Développement économique : Nouvelle stratégie pour l'agglo
# Conjoncture

Développement économique : Nouvelle stratégie pour l'agglo

Schéma Internationalisation des entreprises, innovation, transmission/création et GPEC seront au coeur du plan discuté entre élus et acteurs économiques.

Parallèlement à sa démarche de marketing territorial (lire plus haut), Rennes Métropole engage actuellement le processus de construction de sa nouvelle stratégie en matière de développement économique. À l'instar de ce qui avait déjà été entrepris en 2005-2006, l'agglomération va mobiliser l'ensemble des élus et des acteurs économiques du territoire, dont les chambres consulaires, l'union patronale et les branches.
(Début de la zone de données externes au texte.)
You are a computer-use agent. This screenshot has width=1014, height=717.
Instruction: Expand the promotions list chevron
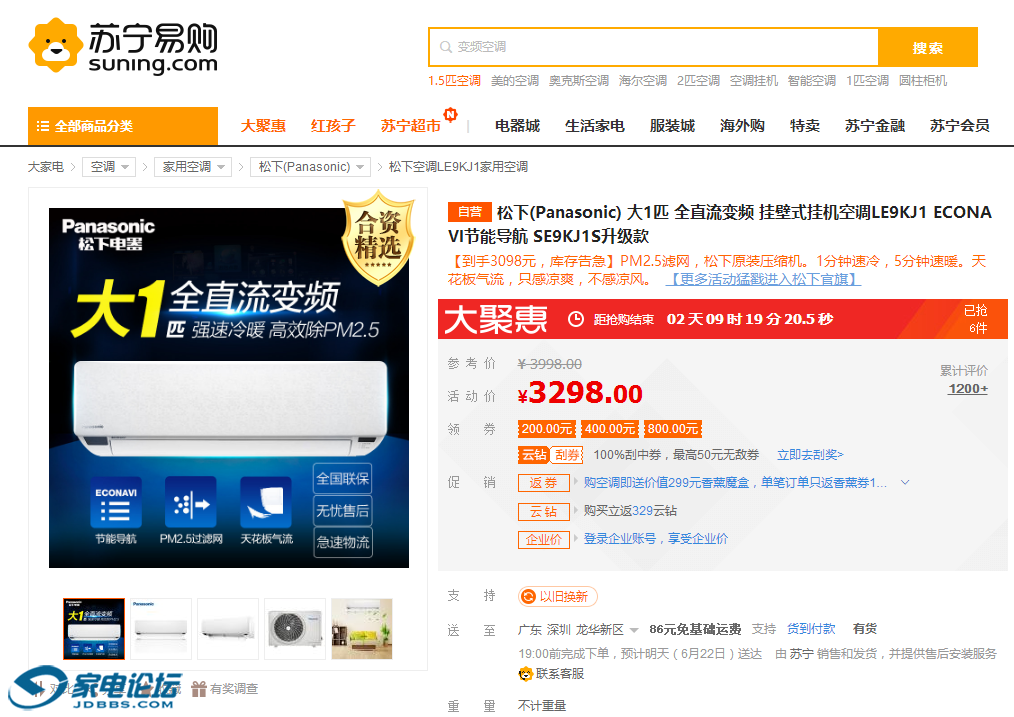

Objectif: «aboutir à fin 2012 à un document stratégique, un peu comme un schéma directeur», explique Gwénaële Hamon, vice-présidente de Rennes Métropole en charge des questions économiques.






Processus de soutien: «Pas une révolution»

Changement notable par rapport à l'ancien plan - encore actif: «On va essayer de travailler non plus par filière mais par processus», précise l'élue. En clair, tout en poursuivant son travail sur des axes stratégiques comme le véhicule vert ou l'ingénierie culinaire, Rennes Métropole veut s'atteler aux questions de l'internationalisation des entreprises, l'innovation, la transmission-création, ou encore la GPEC (gestion prévisionnelle des emplois et des compétences). Dans tous ces domaines, «on ne s'interdit pas de revoir nos dispositifs. Mais on sera davantage sur une relecture qu'une révolution dans nos processus de soutien», confie Gwénaële Hamon. Objectif par ailleurs avoué de la démarche: «améliorer la visibilité de stratégie globale. Il y a un enjeu de communication pédagogique.» En attendant ce nouveau schéma, Rennes Métropole s'attelle aujourd'hui à jongler avec des dossiers lourds comme l'avenir du site de PSA, la tension sur les recrutements dans les TIC - portés par une bonne conjoncture - ou encore les grands chantiers comme la LGV et le métro. Sur ce point, «nous prévoyons une montée en charge à partir de la fin de l'année, indique Gwénaële Hamon. Ce sera une bouffée d'oxygène pour un certain nombre d'entreprises, notamment des TP.»
Une croissance qui, comme pour les TIC, va générer des besoins forts en terme d'emploi. «On travaille sur l'anticipation des besoins en compétence», souligne celle qui préside par ailleurs la Maison de l'emploi (MEIF). Avec, en ligne de mire, «la possibilité pour nous de mobiliser des publics éloignés de l'emploi, en travaillant avec eux sur un parcours.»

Passeport compétences et clauses d'insertion
Pour ce faire, l'agglo compte mettre en place un "passeport compétences", à l'image de celui imaginé par Autéo dans le secteur automobile. «C'est permettre à des personnes de se dessiner un parcours sur plusieurs années.» Dans la même veine, une charte sur les clauses d'insertion dans les futurs appels d'offres des grands chantiers doit être signée ce mois-ci entre acteurs publics et privés. «C'est une ambition collective autour des clauses sociales. L'objectif est de réserver 5% des heures travaillées aux clauses d'insertion», explique l'élue. Et d'annoncer la mise en place par Rennes Métropole d'une équipe dédiée. «Elle aidera à l'écriture des marchés publics et accompagnera les entreprises dans l'intégration des personnes en insertion.»